The system according to claim 21, wherein the sensor installed in the sensor jig comprises an electrostatic capacity sensor.
The system according to claim 21, wherein the jig arm of the sensor jig comprises an arm hingably coupled to the jig column, and a sensor unit rotatably coupled to the arm, the sensor unit comprising two sensors and a single pointer which are arranged in a line.
The system according to claim 23, wherein the sensor unit comprises a ball plunger to rotate by 90 degrees.
The system according to claim 23, wherein the pointer is adjustable in a forward and rearward direction.
The system according to claim 21, wherein the adjustment stage comprises a lower stage configured to allow adjustment in the x- and y-axes and the yaw, and an upper stage configured to allow adjustment in the z-axis.
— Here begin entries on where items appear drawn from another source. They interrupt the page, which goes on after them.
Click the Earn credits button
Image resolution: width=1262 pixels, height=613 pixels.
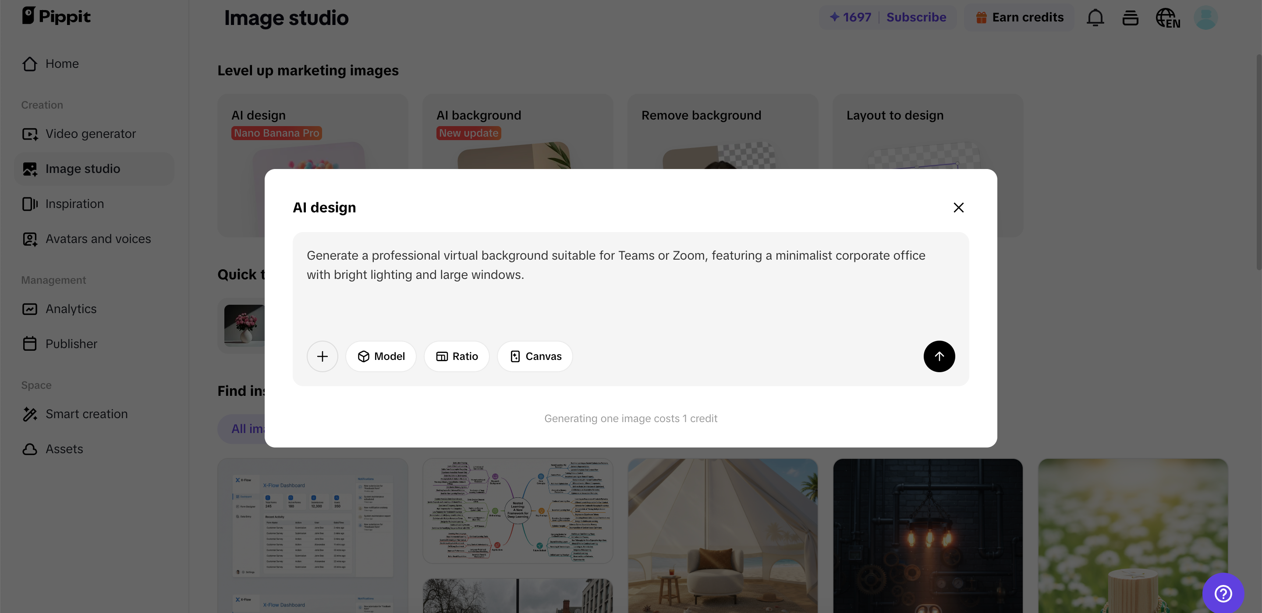1019,18
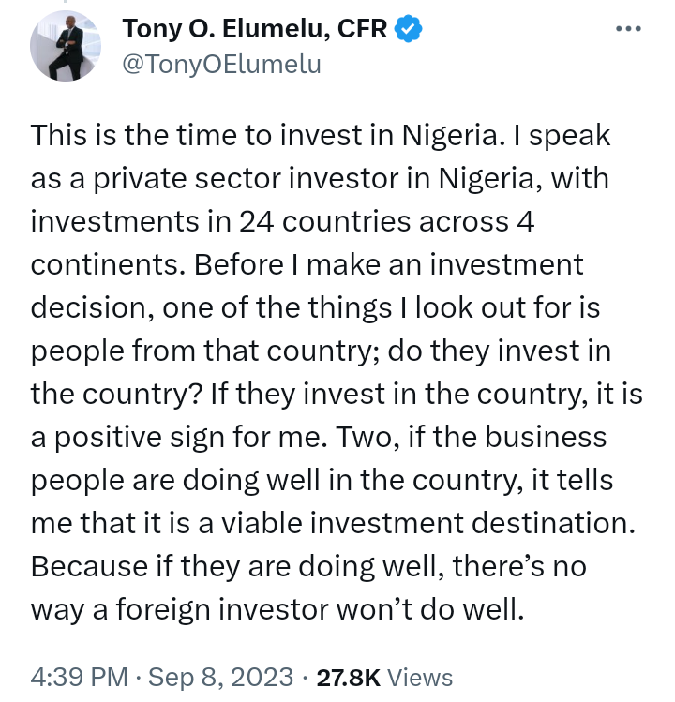675x702 pixels.
Task: Click the line 'a positive sign for me. Two'
Action: [319, 438]
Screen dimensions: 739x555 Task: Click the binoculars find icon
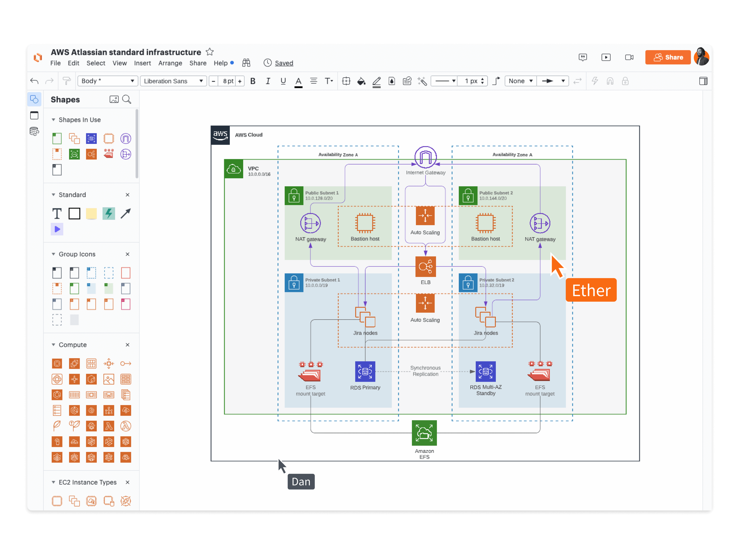click(246, 63)
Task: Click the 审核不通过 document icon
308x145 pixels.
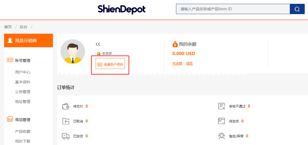Action: click(x=222, y=106)
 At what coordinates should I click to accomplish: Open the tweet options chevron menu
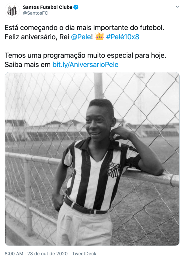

The system according to claim 21, wherein the straight ruler comprises a reference groove formed on the measuring surface.
The system according to claim 21, wherein the straight ruler is modularized into a straight ruler module comprising a stationary body having a coupling portion to be coupled to the adjustment stage, and a straight body rotatably coupled to the stationary body and having a measuring surface at one side thereof.
The system according to claim 28, wherein the straight body comprises a ball plunger to rotate by 90 degrees.